Tarefas obrigatórias>
• A. Reproduza sem alterações o trecho do artigo sobre a responsabilidade dos governantes, de "O mundo preciso" a "enterrar e fertilizá-los.".
• B. No artigo sobre a responsabilidade dos governantes, de que flores é a imagem que a memória de infância traz a vestir os socalcos?
• C. Escreva a continuação do artigo sobre a responsabilidade ambiental dos governantes, começando logo após a última frase apresentada.

Artigo>
· · · · · · ·

É enorme a responsabilidade dos governantes deste tempo. Precisam de praticar e de ensinar uma pedagogia de cultura ambiental. O mundo precisa de governantes comprometidos e irmanados no mesmo objetivo de conjugarem harmoniosamente a sustentabilidade da economia com a sustentabilidade da vida na Terra; governantes apostados em incrementarem uma verdadeira pedagogia de solidariedade, livre de interesses mercantis e agiotas camuflados de solidariedade.
A verdadeira solidariedade não pede nada em troca. E respeita vida.
Os governantes dos países ricos precisam de se envolver verdadeiramente no desenvolvimento das regiões mais pobres e desfavorecidas, desmanteladas pela fome, pelas guerras e pelas intempéries do clima.
O mundo preciso da solidariedade dos países mais ricos para com os mais pobres; precisa de distribuir melhor a riqueza; precisa de praticar uma agricultura mais consentânea com saúde ambiental, usando, quando possível, o que a própria natureza oferece para lutar contra as pragas e para fertilizar as terras. E, mais uma vez, recorro à memória da minha infância, que me traz a imagem das flores de trevo e de tremoço a vestirem alguns socalcos da minha terra de montanha, especialmente onde predominavam oliveiras, para enterrar e fertilizá-los.

· · · · · · ·

Linhas extraídas>
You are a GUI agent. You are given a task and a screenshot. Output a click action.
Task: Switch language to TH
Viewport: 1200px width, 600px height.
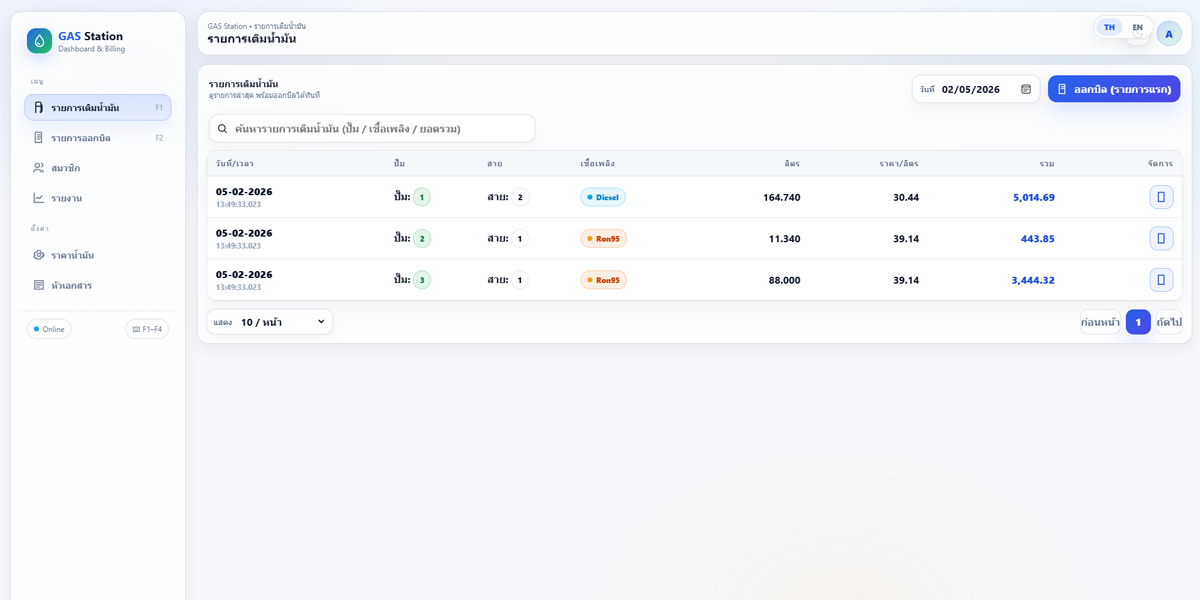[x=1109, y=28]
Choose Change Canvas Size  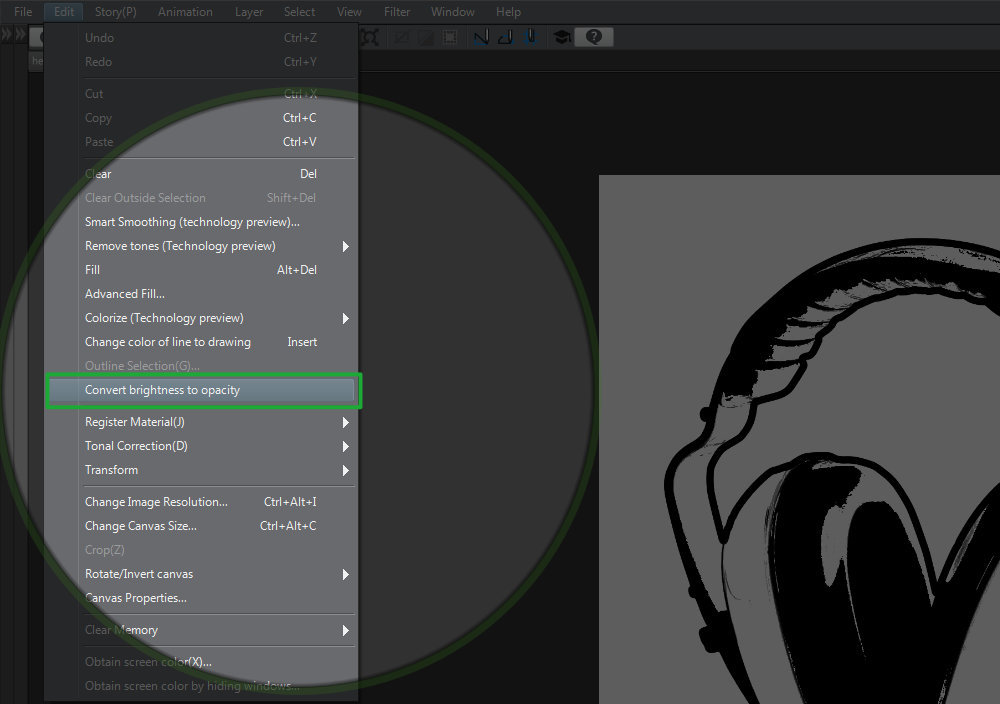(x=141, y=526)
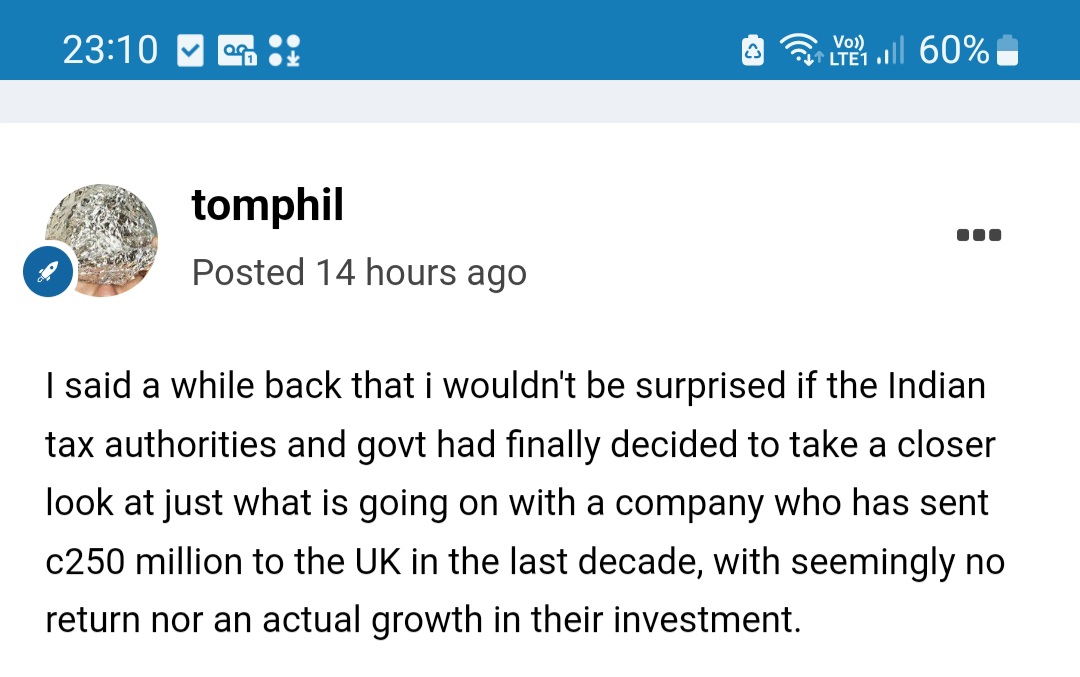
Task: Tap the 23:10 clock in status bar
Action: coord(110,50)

· · · · · · ·

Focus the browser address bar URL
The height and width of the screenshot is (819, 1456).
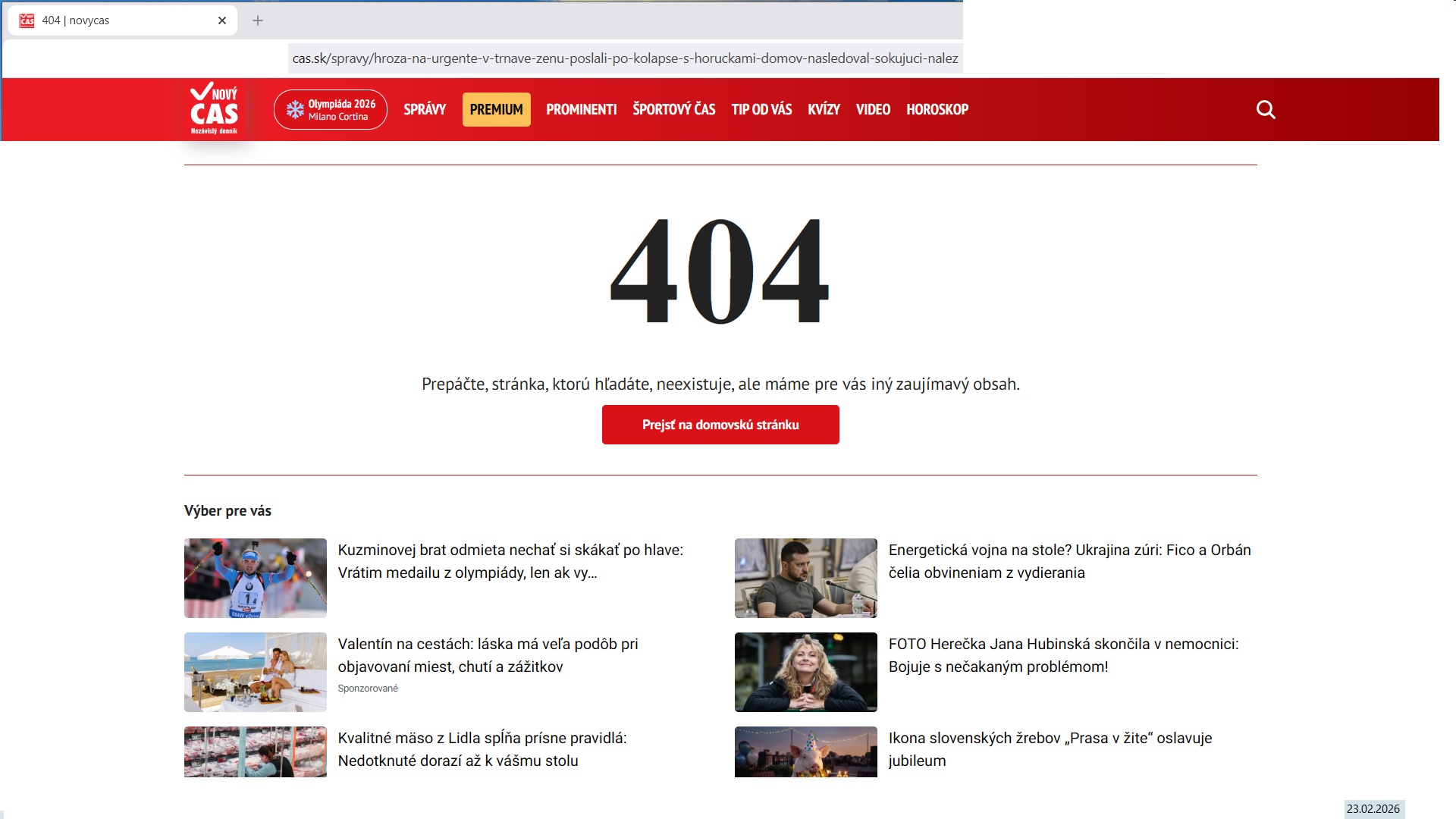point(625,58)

· · · · · · ·

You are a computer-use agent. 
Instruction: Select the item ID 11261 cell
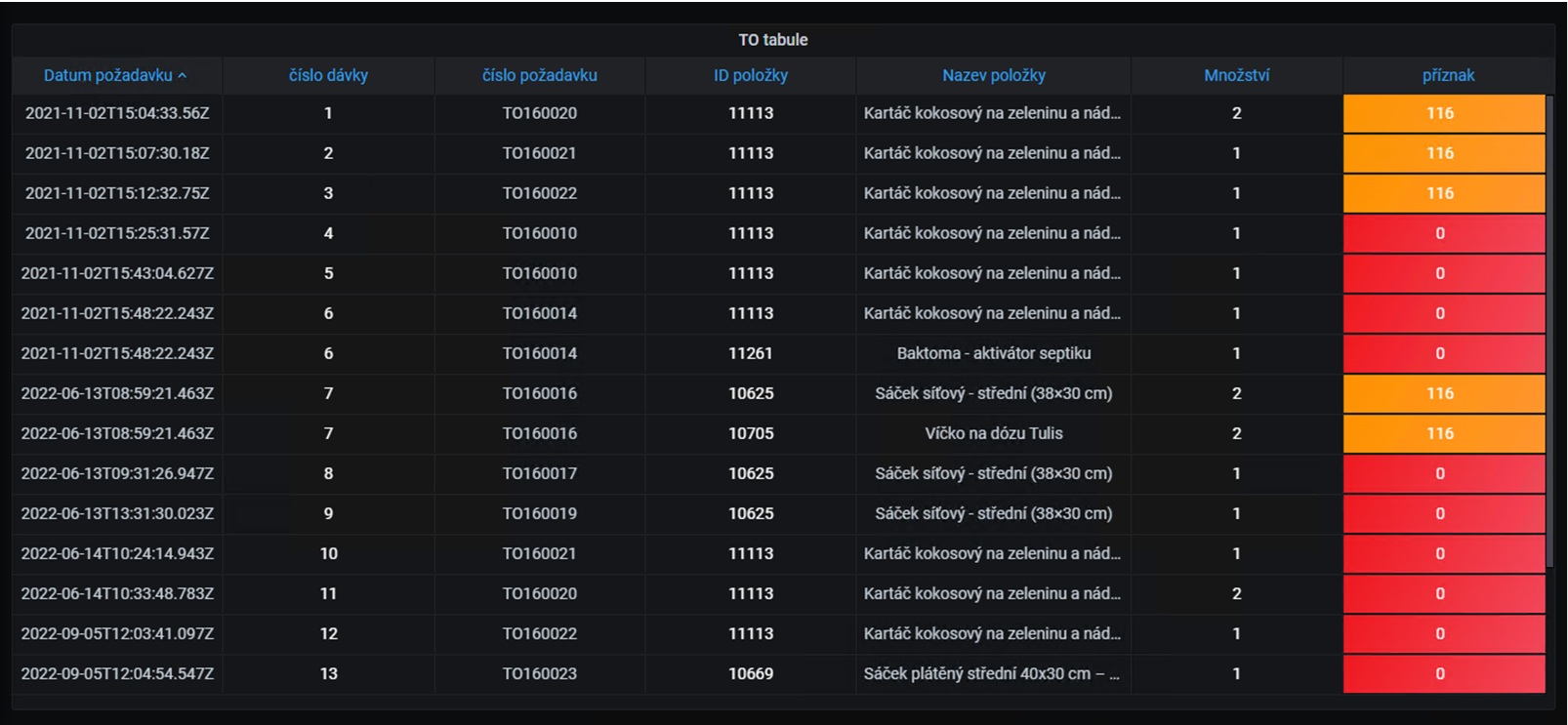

· · · · · · ·

Respostas às tarefas>
• A.
O mundo preciso da solidariedade dos países mais ricos para com os mais pobres; precisa de distribuir melhor a riqueza; precisa de praticar uma agricultura mais consentânea com saúde ambiental, usando, quando possível, o que a própria natureza oferece para lutar contra as pragas e para fertilizar as terras. E, mais uma vez, recorro à memória da minha infância, que me traz a imagem das flores de trevo e de tremoço a vestirem alguns socalcos da minha terra de montanha, especialmente onde predominavam oliveiras, para enterrar e fertilizá-los.

• B. Flores de trevo e de tremoço.

• C.
Tal como à vida, também não pode ser atribuído um valor monetário à água: é o mineral, a joia mais preciosa à face da Terra, sem a qual não há vida. Não tem preço.
É preciso conservá-la, poupá-la, fazê-la chegar potável a todos os seres humanos.
A água é vida. A água é saúde. A água é alegria. A água é energia. A água é força.
Nós somos mais de 65% de água. Se faltar ao nosso corpo, a morte sucederá em pouquíssimos dias.